Monday Apr 26th 2004 by William Pearson
Share:

Perform distinct counts in your MSAS environment. MSAS Architect Bill Pearson introduces distinct count as a concept, discusses its uses, and leads practice in alternative implementations.

About the Series ...

This is the fourteenth tutorial article of the series, MDX in Analysis Services. The series is designed to provide hands-on application of the fundamentals of MDX from the perspective of MS SQL Server 2000 Analysis Services ("MSAS"); our primary focus is the manipulation of multidimensional data sources, using MDX expressions, in a variety of scenarios designed to meet real-world business intelligence needs.

For more information on the series, as well as the hardware / software requirements to prepare for the tutorials we will undertake, please see the first lesson of this series: MDX Concepts and Navigation.

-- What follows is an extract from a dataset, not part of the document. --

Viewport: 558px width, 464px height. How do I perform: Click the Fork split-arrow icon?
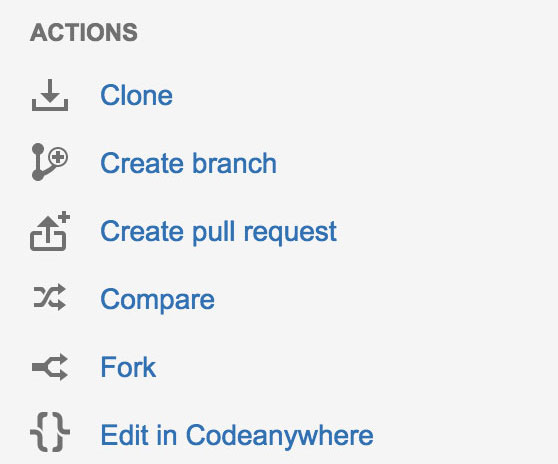(50, 367)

Note: At the time of writing, Service Pack 3 updates are assumed for MSSQL Server 2000, MSSQL Server 2000 Analysis Services, and the related Books Online and Samples. The screen shots that appear in this article were taken from a Windows 2003 Server, and may appear somewhat different from coinciding views in other operating systems.

Introduction

In our last tutorial, Named Sets in MDX: An Introduction, we introduced named sets in MDX queries, focusing on their creation through use of the WITH clause, to allow us to gain an understanding of the general capabilities of static and dynamic named sets. We introduced the concepts behind named sets, and then examined the MDX syntax required to create them and to specify them for presentation in our results. Next, we discussed the nature of static and dynamic named sets, and then activated what we had learned through an illustrative practice example for each of the two types. Finally, we discussed the results we obtained in each hands-on example, illustrating the value that named sets can offer us.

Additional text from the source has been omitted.